Hot time, summer in the city
by chuckofish
Praise God that His grace is sufficient for each day.
How is your week going? I have been working inside, moving things around to accommodate my new wing chair, which I am picking up later today with the assistance of the boy and his truck. My home is definitely a work in progress…adding and subtracting and rediscovering things that I have put away. As the @madcapcottage boys say: “When it’s time to change! Let’s rearrange…”
I worked in the yard for small amounts of time this week, but we have entered that portion of our flyover summer when it is too darn hot to do much outside. The yard is on its own.
I also worked on (and finished) my new Rifle Co. puzzle.
It was a fun one!
And I am reading J.C. Ryle’s oft-quoted book Holiness.

Published in 1879, it is remarkably readable and relevant. I highly recommend it!
“It is vain to shut our eyes to the fact that there is a vast quantity of so-called Christianity nowadays which you cannot declare positively unsound, but which, nevertheless, is not full measure, good weight and sixteen ounces to the pound. It is a Christianity in which there is undeniably ‘something about Christ and something about grace and something about faith and something about repentance and something about holiness’, but it is not the real ‘thing as it is’ in the Bible. Things are out of place and out of proportion.”
Boy, old J.C. should see what passes for Christianity these days!
Tomorrow is the birthday of film director and writer John Huston, who was born in Nevada, Missouri in 1906. He made a lot of movies–some bad and some good. You might want to watch one of his good ones such as Key Largo (1948) or The African Queen (1951). He also directed The Bible: In the Beginning, which was the second highest-grossing movie in 1966. (No kidding.) He also played Noah. It is not a great movie, but I would like to see Peter O’Toole as the Three Angels again. He was pretty great.
You will recall that he (they) brings down the wrath of God on Sodom and Gomorrah.
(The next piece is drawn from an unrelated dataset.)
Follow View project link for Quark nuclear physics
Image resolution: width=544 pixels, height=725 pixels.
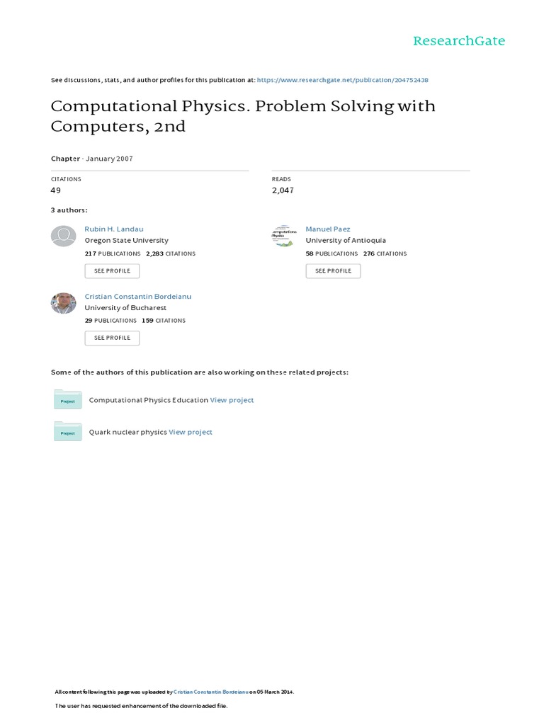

In my Bible reading I am currently in Judges and have recently read all about Samson and Delilah–quite a story! I was reminded that Cecil B. deMille made a movie about them with Victor Mature and Hedy Lamarr cleverly titled Samson and Delilah (1949). I want to check it out.
I mean that story was made for the movies!
When Delilah saw that he had told her everything, she sent word to the rulers of the Philistines, “Come back once more; he has told me everything.” So the rulers of the Philistines returned with the silver in their hands. 19 After putting him to sleep on her lap, she called for someone to shave off the seven braids of his hair, and so began to subdue him.[a] And his strength left him.
20 Then she called, “Samson, the Philistines are upon you!”
He awoke from his sleep and thought, “I’ll go out as before and shake myself free.” But he did not know that the Lord had left him.
21 Then the Philistines seized him, gouged out his eyes and took him down to Gaza. Binding him with bronze shackles, they set him to grinding grain in the prison. 22 But the hair on his head began to grow again after it had been shaved.
–Judges 16: 18-22
Well, we amuse ourselves.




Good weather for staying inside with books, puzzles, and our collections at home!
Wow, I didn’t recall that they gouged out Sampson’s eyes! I’ve got to read the whole story and watch the movie. Recently, I watched Proud Rebel and Operation Burma, neither of which I’d seen before. Thanks for the recommendations — they were good!
Another really great movie poster. Glad you finished the puzzle!
It’s interesting how Enkidu also loses his strength (or at least some of it) after he lies with Shamhat in Gilgamesh.